The problem: Rewrite the material below with "Serial Port" swapped for "Serial Connection", keeping everything else the same.

Raw records:
========

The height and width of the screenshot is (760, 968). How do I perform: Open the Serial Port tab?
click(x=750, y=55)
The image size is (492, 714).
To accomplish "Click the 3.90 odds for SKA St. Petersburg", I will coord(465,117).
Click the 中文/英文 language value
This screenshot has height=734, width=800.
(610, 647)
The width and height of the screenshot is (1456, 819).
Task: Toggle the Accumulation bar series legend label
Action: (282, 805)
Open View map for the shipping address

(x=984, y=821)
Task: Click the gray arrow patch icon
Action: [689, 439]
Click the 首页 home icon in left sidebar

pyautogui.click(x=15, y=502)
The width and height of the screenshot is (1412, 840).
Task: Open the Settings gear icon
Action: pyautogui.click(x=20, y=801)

========

Response below:
The height and width of the screenshot is (760, 968). How do I perform: Open the Serial Connection tab?
click(x=750, y=55)
The image size is (492, 714).
To accomplish "Click the 3.90 odds for SKA St. Petersburg", I will coord(465,117).
Click the 中文/英文 language value
This screenshot has height=734, width=800.
(610, 647)
The width and height of the screenshot is (1456, 819).
Task: Toggle the Accumulation bar series legend label
Action: (282, 805)
Open View map for the shipping address

(x=984, y=821)
Task: Click the gray arrow patch icon
Action: [689, 439]
Click the 首页 home icon in left sidebar

pyautogui.click(x=15, y=502)
The width and height of the screenshot is (1412, 840).
Task: Open the Settings gear icon
Action: pyautogui.click(x=20, y=801)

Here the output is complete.